Once you have completed listening to your articles, you will want to delete them. On the reading list screen, click on the “×” button and each entry will be deleted.

Step 7: Delete files

The @Voice Aloud Reader still stores the test from the pages that you read on your device. Removing them from the reading list does not delete them from the device.

To delete the files permanently, go to the Default Reading List and click on the ‘+‘ symbol at the bottom left of the screen. Click on the tick icon at the top left of the screen to tick all files (or you can choose manually) and then press the “×” logo to delete.

Press ‘Done‘ when complete.

Step 8: Some key settings

One irritating behaviour of @Voice Aloud Reader is its propensity for closing down when the ‘Stop’ button is pressed during reading.

To remedy this, click on the menu dots at the top right of the screen and then choose “Settings”, then “Speech Settings”. The following items should not be ticked:

The following items should be ticked:

Some comments about this programme

The @Voice Aloud Reader is free (with advertisements), or a paid version can be purchased. The free version has the same functionality. This programme, whilst reasonably well developed, has some irritating behaviour.

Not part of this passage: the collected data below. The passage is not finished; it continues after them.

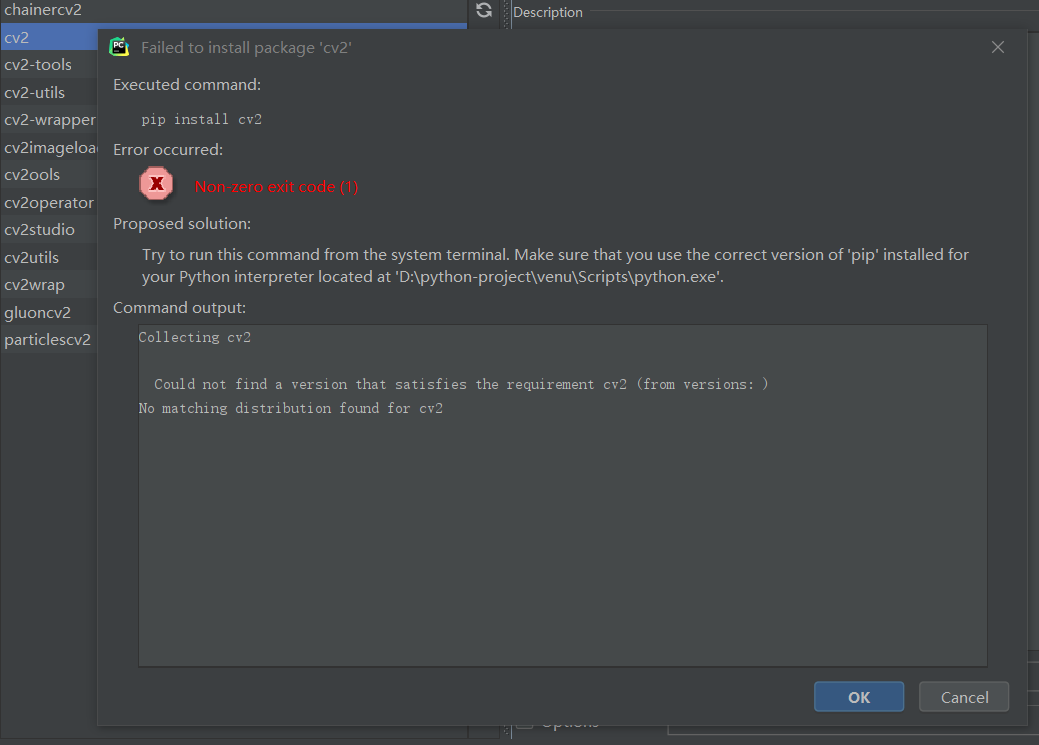Pick the cv2-utils package entry
Image resolution: width=1039 pixels, height=745 pixels.
pyautogui.click(x=35, y=93)
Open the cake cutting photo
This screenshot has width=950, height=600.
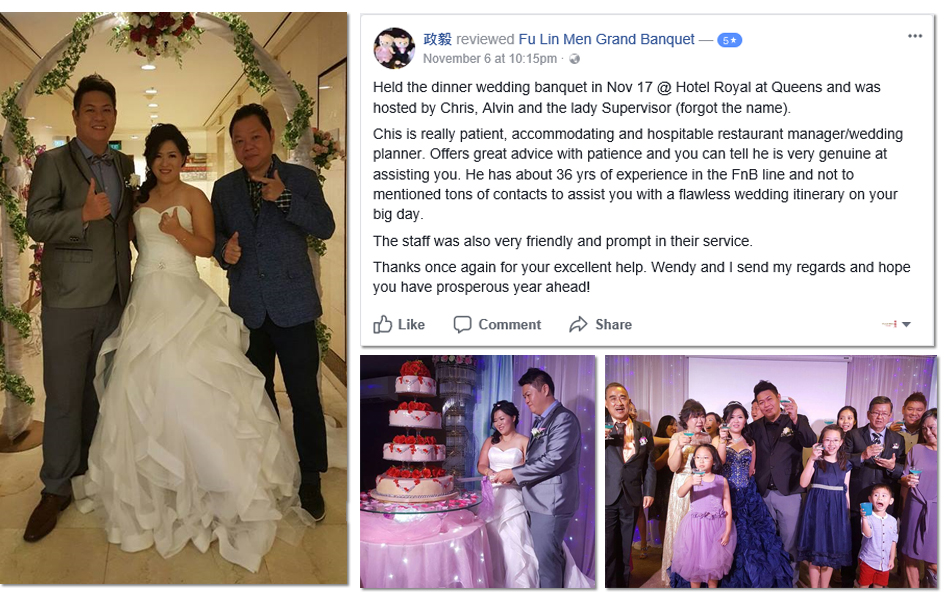(x=477, y=472)
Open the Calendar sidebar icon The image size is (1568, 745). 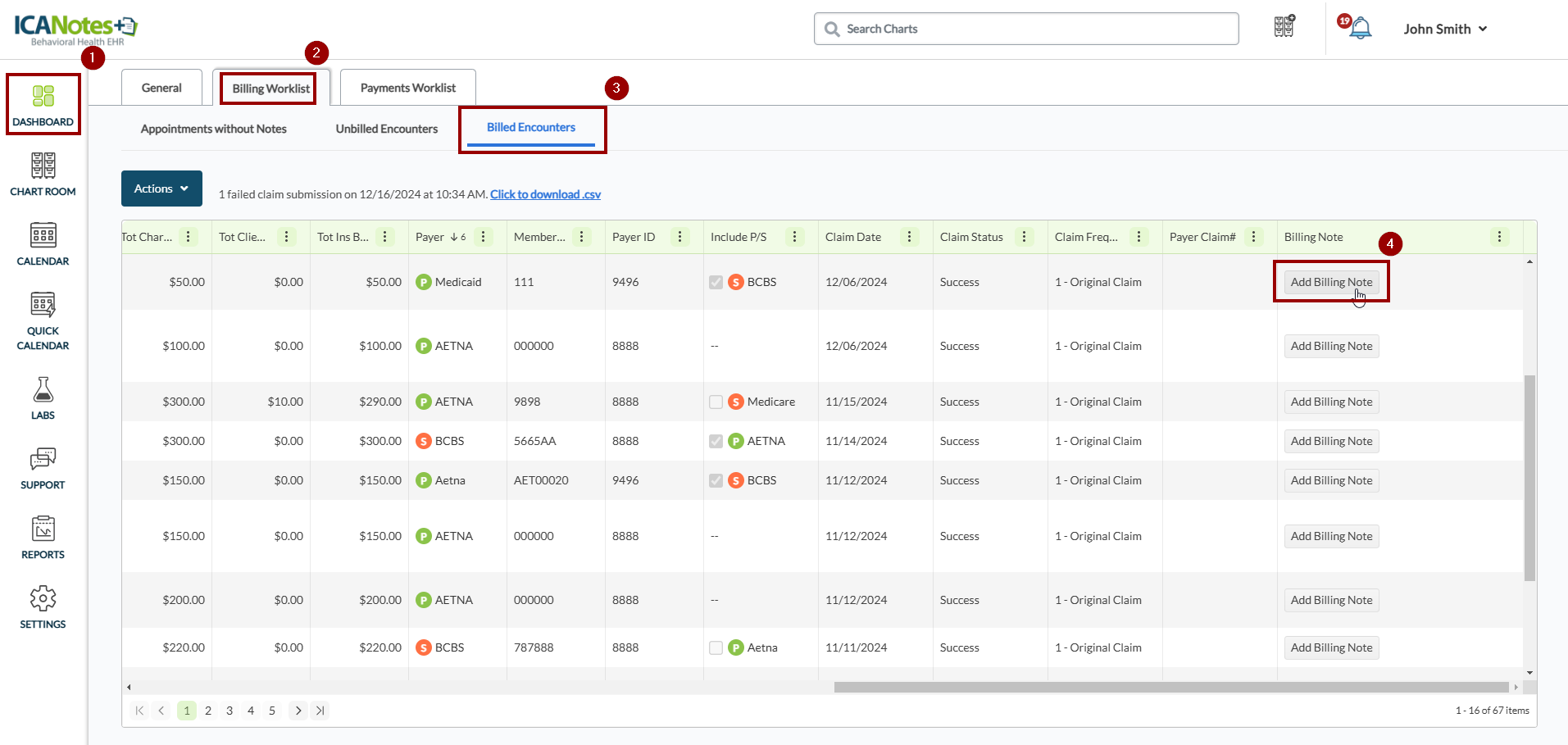point(43,243)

Unlike the default media play in Android, @Voice Aloud Reader will not cease reading when the headphones are pulled-out. Nor is there a simple ‘pause’ button available when the phone is logged-out. Therefore, if an interruption occurs during listening, the choices are to either log back into the phone (after entering the security PIN), then navigating to the @Voice Aloud Reader and then pausing or just let it play and wind it back later. Pulling out the headphones sometimes triggers a pause, but not always.

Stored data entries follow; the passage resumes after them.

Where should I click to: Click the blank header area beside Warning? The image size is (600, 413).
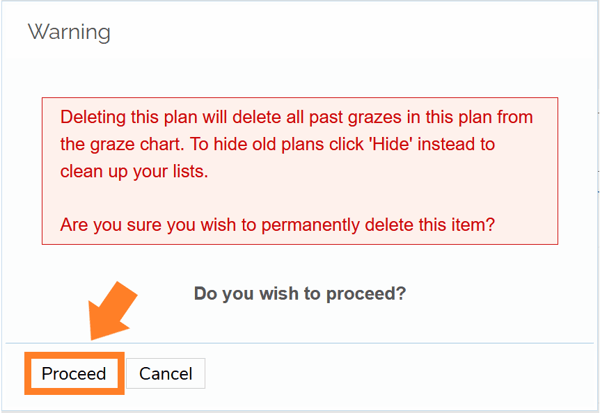(350, 33)
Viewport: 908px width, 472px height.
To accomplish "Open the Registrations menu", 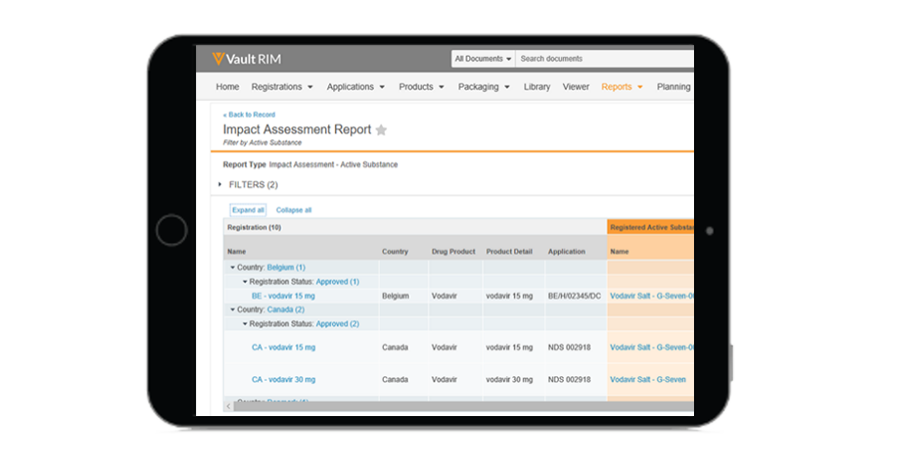I will (281, 87).
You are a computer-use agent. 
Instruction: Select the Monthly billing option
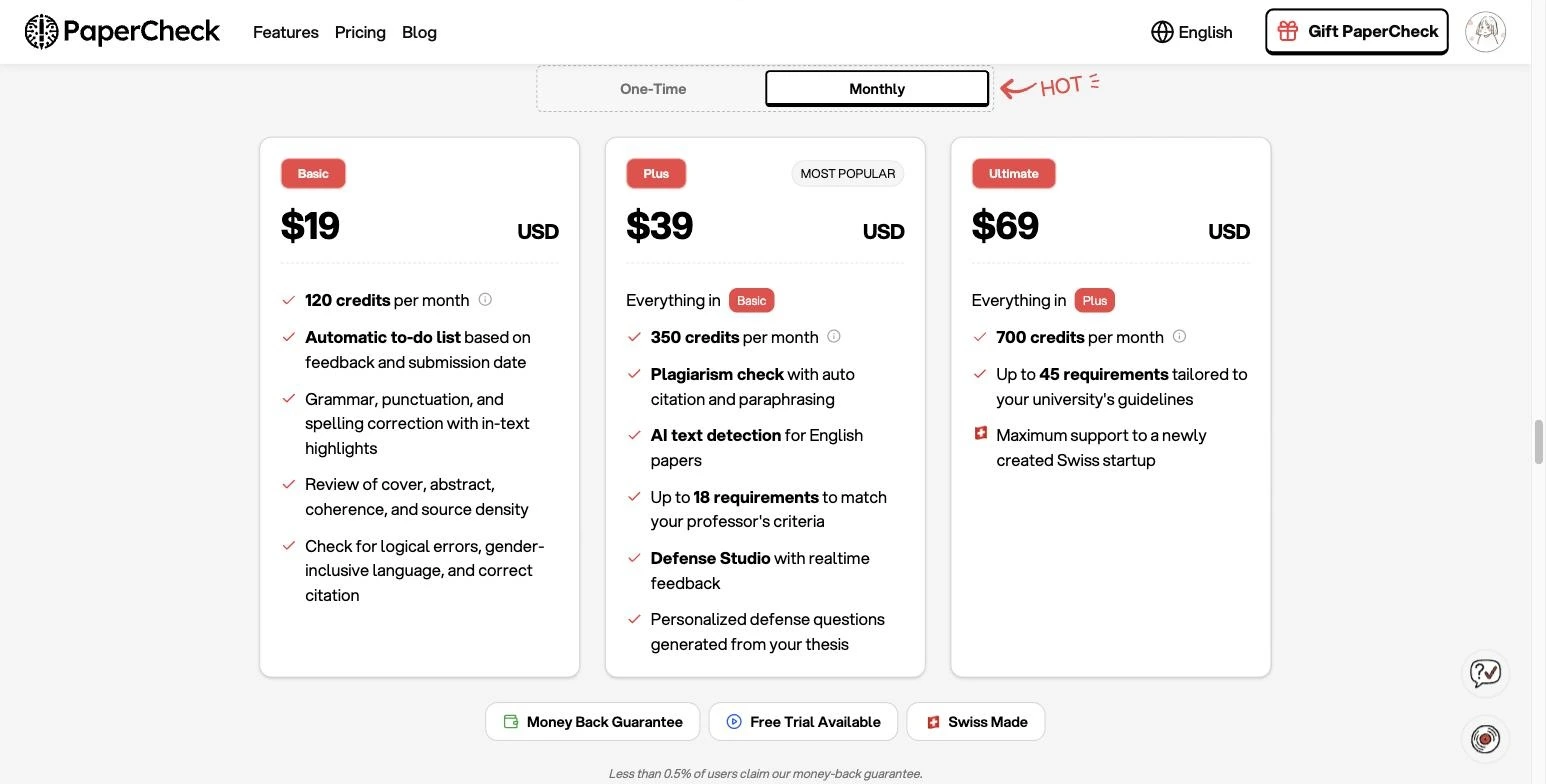pyautogui.click(x=877, y=89)
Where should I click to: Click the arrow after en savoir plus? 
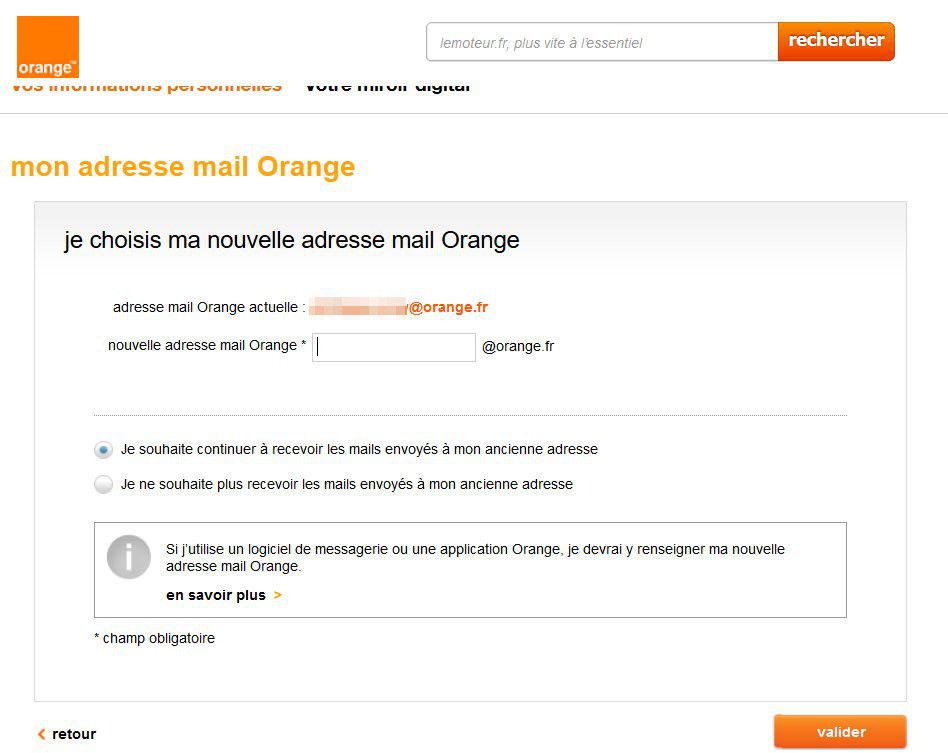[278, 595]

I have also had the player start-up by accident when using the phone. Turning down the phone volume will not turn down @Voice Aloud Reader’s volume, so be warned. Fixing the default settings (as per Step 8) should minimise the risk of accidental playback but the volume problem needs to be addressed by the software vendor.

Finally, be warned that the combination of @Voice Aloud Reader and the IVONA packages can sometimes weigh heavily on device memory. On occasion, my phone has paused or there have been very brief moments of odd behaviour (such as all desktop icons having a white border around them). The phone certainly will function but it’s good to know that this can happen.

@Voice Aloud Reader seems intelligent enough to avoid reading image captions and comments on blog posts and news sites when valid HTML is used. It doesn’t seem to be able to bypass Twitter, Google and Facebook ‘like’ buttons, however. These will be read aloud.

Despite all of this, I do recommend this solution to having websites read.

Although technical in nature to set up, this solution is not too bad once implemented. I will assume that some of the bugs and memory problems will be ironed-out with later software releases. Whilst not especially intuitive, the combination of IVONA HQ and @Voice Aloud Reader should enable you to enjoy listening to most websites.